Repeat, exactly as they appear, the lines from the one with "Task: Click the 梅花易数 flower icon" through the last line of the entries below, but none of the pictures.
==== Records supplied ====
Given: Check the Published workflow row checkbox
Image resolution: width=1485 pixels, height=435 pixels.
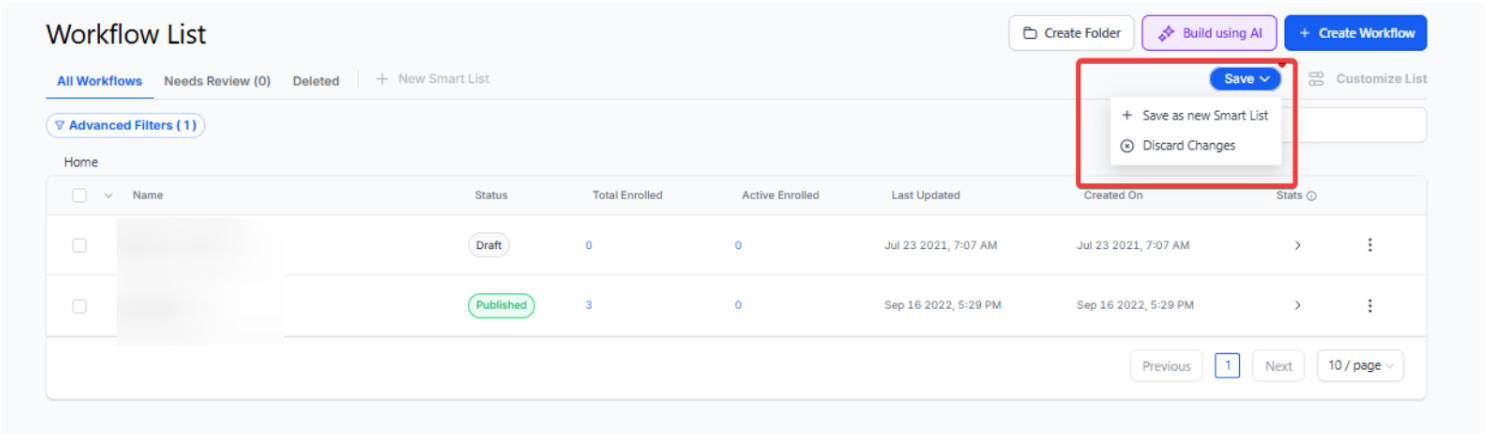Looking at the screenshot, I should click(80, 306).
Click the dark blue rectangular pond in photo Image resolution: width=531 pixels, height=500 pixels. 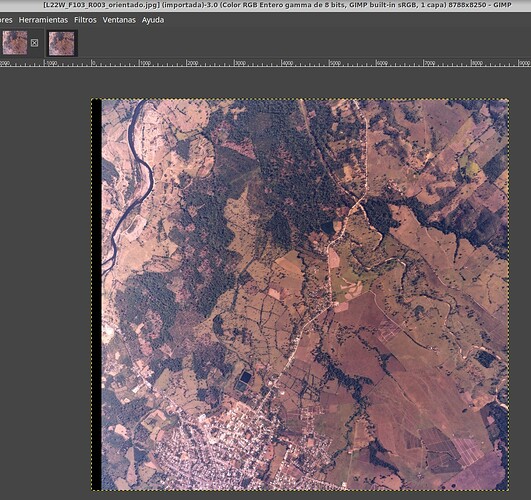tap(246, 376)
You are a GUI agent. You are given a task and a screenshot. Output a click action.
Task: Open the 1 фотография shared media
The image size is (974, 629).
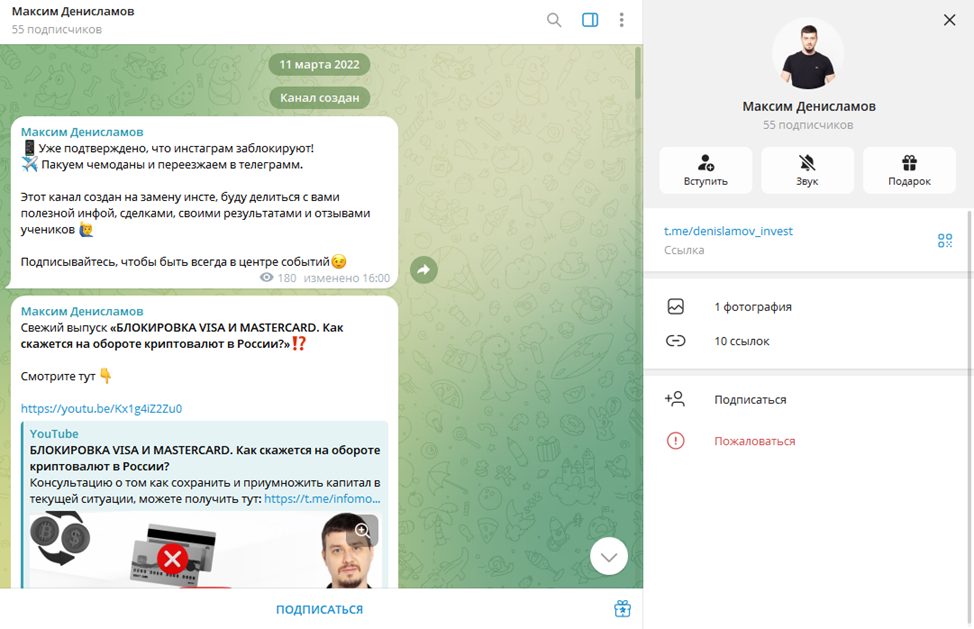coord(752,307)
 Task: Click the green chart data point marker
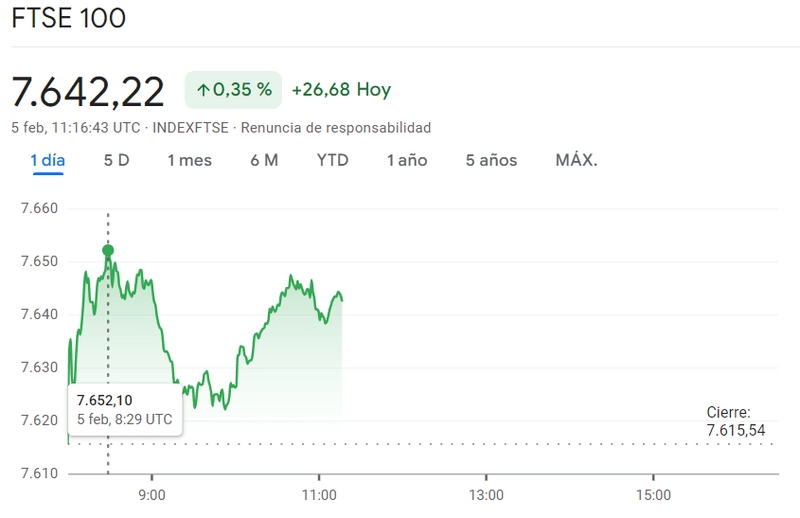pyautogui.click(x=108, y=251)
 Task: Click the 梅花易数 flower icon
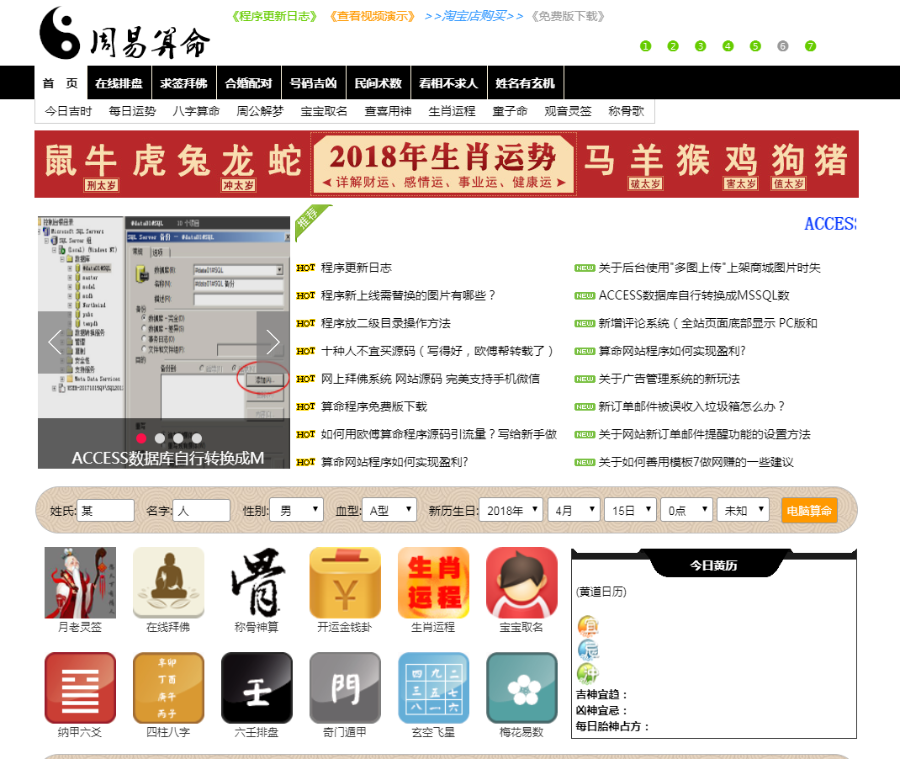(521, 688)
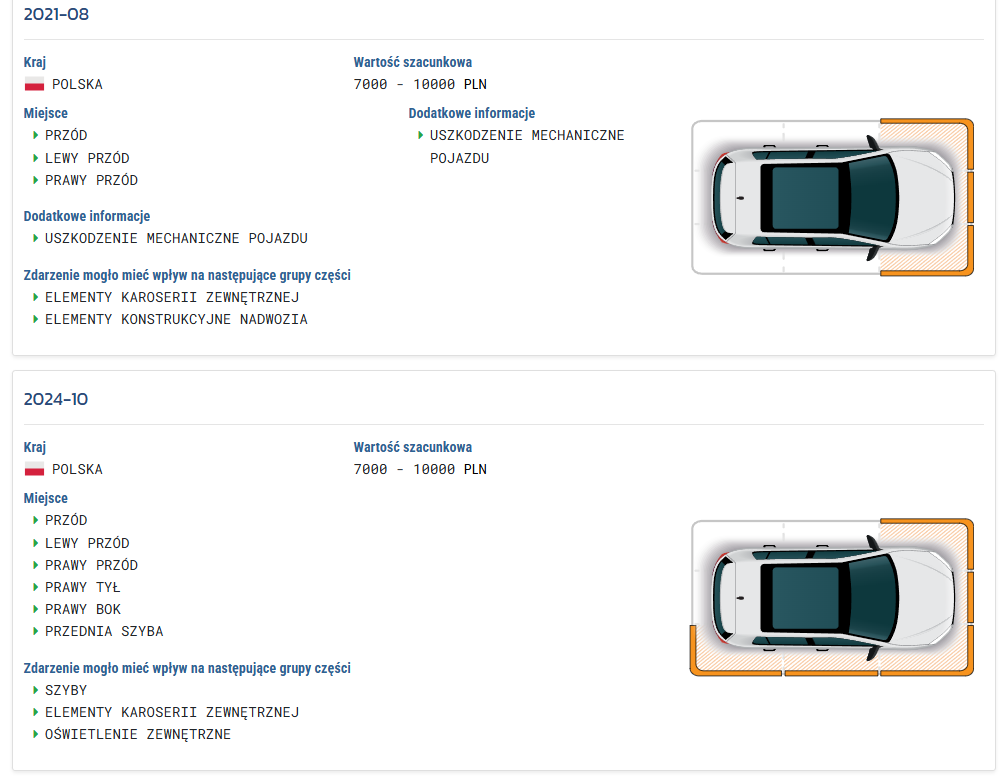Screen dimensions: 1006x779
Task: Click the green arrow beside PRAWY BOK
Action: tap(36, 609)
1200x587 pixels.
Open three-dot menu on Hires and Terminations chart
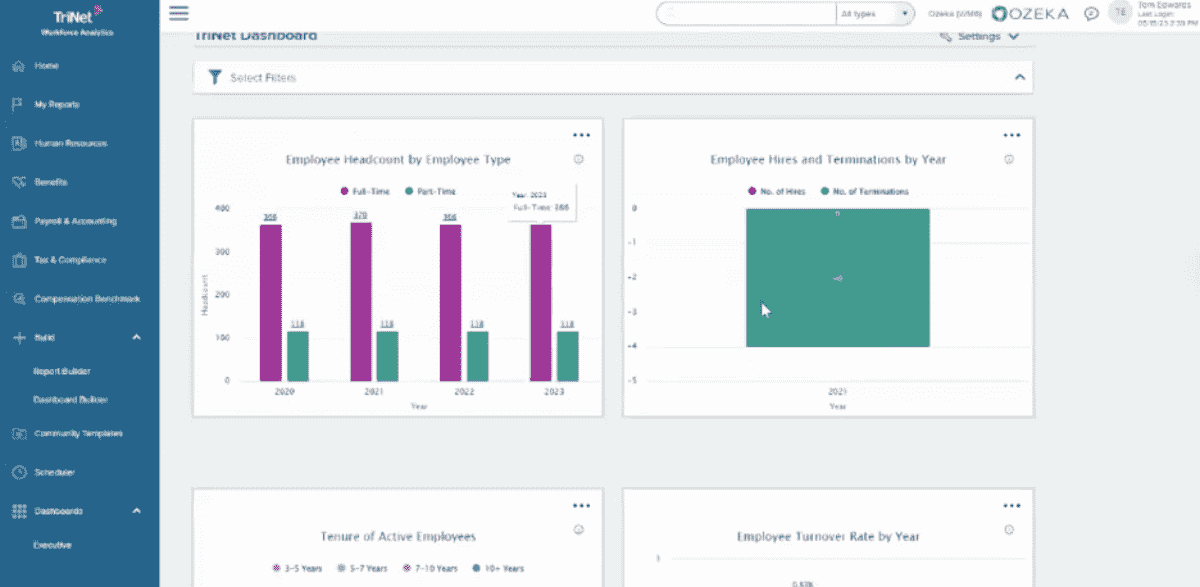coord(1012,135)
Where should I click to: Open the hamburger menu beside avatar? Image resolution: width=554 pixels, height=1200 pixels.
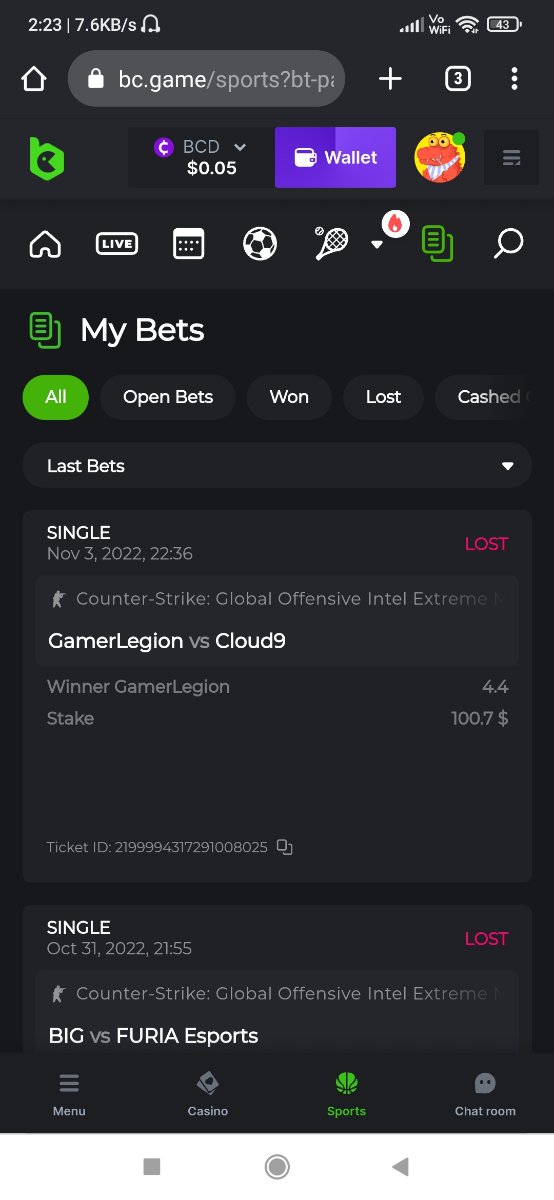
====
Solution for this exercise =
 Task: Click the 梅花易数 flower icon
(521, 688)
Screen dimensions: 1006x779
Task: Click the green arrow beside PRAWY BOK
Action: tap(36, 609)
1200x587 pixels.
Open three-dot menu on Hires and Terminations chart
coord(1012,135)
Where should I click to: Open the hamburger menu beside avatar? Image resolution: width=554 pixels, height=1200 pixels.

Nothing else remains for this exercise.